_EXTRAIT DU TEXTE_:
-------------------------

Il est envisagé d’augmenter le nombre d’aller-retours de 7 à 9, puis à 10 en décembre 2011 avec un cadencement aux 2 heures en heures creuses et à 1 heure en heures de pointe en réactivant l’évitement de Buzy. A cet effet, la signalisation doit être modernisée pour abandonner le vieux Cantonnement Téléphonique d’origine et le remplacer par du Block Automatique. De plus, pour tenir ces objectifs, la Région Aquitaine achète, en décembre 2009, 6 automotrices X73500 d’occasion âgées de 9 ans pour la somme de 5,4M€, soit 900k€ l’unité, à la Région Alsace. Selon le Vice-Président de la Région Aquitaine en charge des Transports, Bernard Uthurry, ces automotrices X73500 ont un niveau de confort équivalent à celui des TGV.

Les études débutent en 2008 pour 16 mois, la Région accepte d’avancer la part du financement de l’Etat pour que RFF puisse exécuter les travaux. Ces travaux réalisés par Colas Rail débutent le 1er juillet 2010 pour officiellement 3 à 4 mois. Ils consistent à remplacer le ballast, les traverses, les vieux rails double-champignon, ceci afin de supprimer les Limitations Temporaires de Vitesse et de revenir aux performances initiales de la ligne sans amélioration de ces performances. Les câbles de la caténaire 1 500V sont enlevés, les ouvrages d’art sont réparés, les platelages de 26 passages à niveau sont refaits, les quais des haltes sont mis à la hauteur standard. Mais comme le budget de 35M€ est bien insuffisant, des sacrifices doivent être réalisés. La plateforme, vieille de près de 130 ans, est à peine retravaillée. La signalisation de type Block Automatique n’est pas installée, la signalisation d’origine de type Cantonnement Téléphonique est conservée, RFF se contente uniquement de lui adjoindre le Cantonnement Assisté Par Informatique.

-------------------------

Documents et captures d'écran avec entrées de pointage
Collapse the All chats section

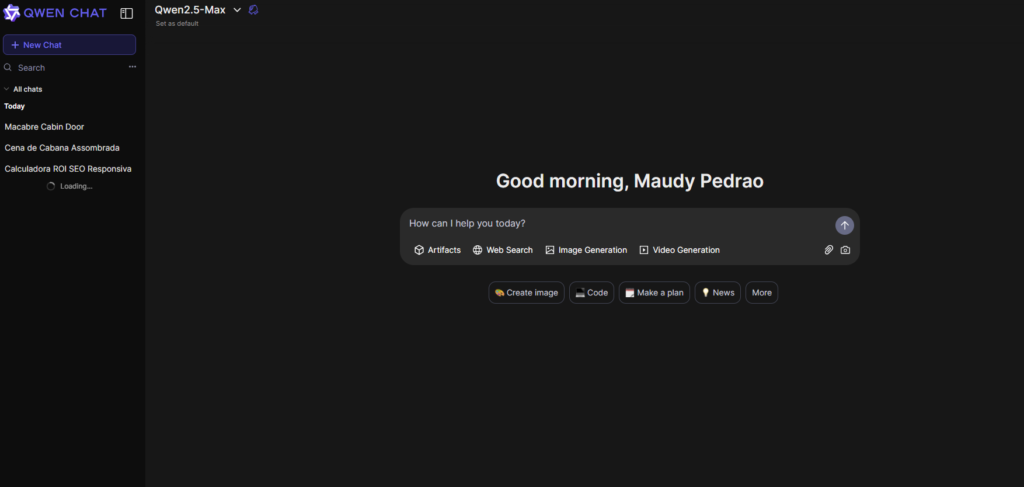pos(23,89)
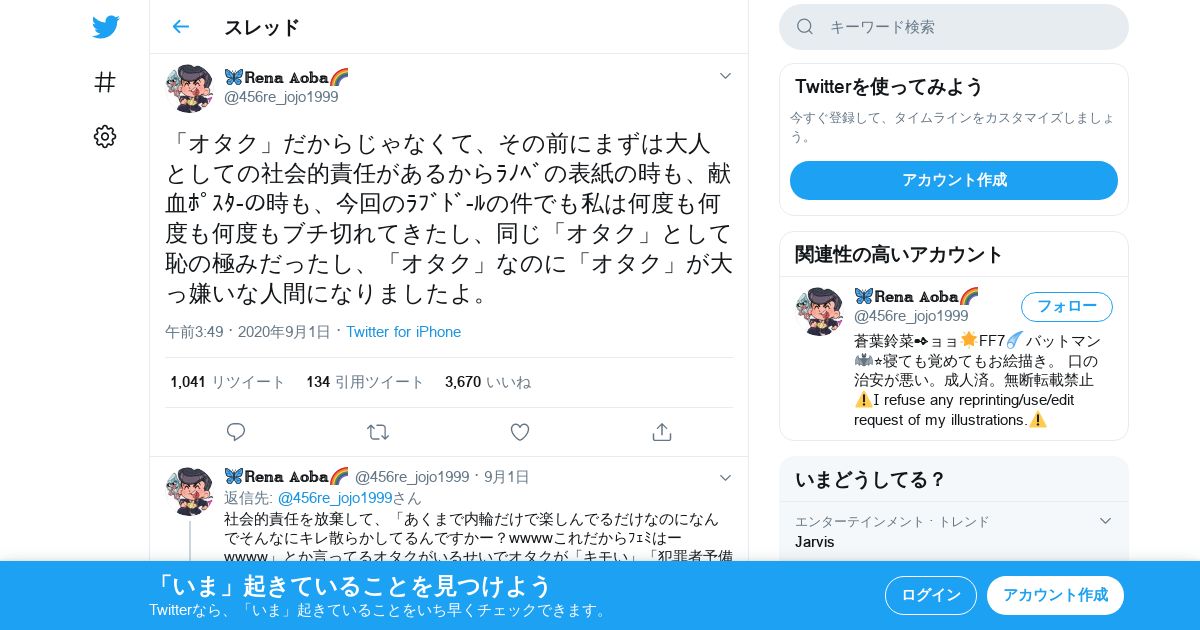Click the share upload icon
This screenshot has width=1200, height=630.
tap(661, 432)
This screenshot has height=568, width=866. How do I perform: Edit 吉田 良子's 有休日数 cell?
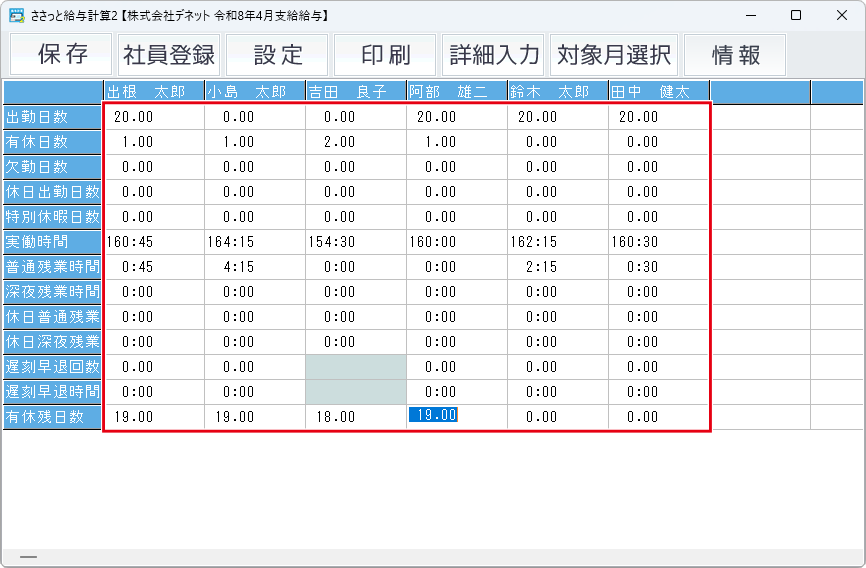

-------------------------

_CONSIGNES DE L'EXERCICE_:
Selon l'extrait, pour quelle raison des sacrifices ont-ils dû être réalisés lors des travaux sur la ligne ? Expliquez-le en une à trois phrases. Ces enregistrements proviennent d'une autre source.

_TÂCHE RÉALISÉE_:
Des sacrifices ont dû être réalisés parce que le budget de 35M€ était bien insuffisant. La plateforme, vieille de près de 130 ans, n'a donc été qu'à peine retravaillée. La signalisation de type Block Automatique n'a pas été installée : le Cantonnement Téléphonique d'origine a été conservé.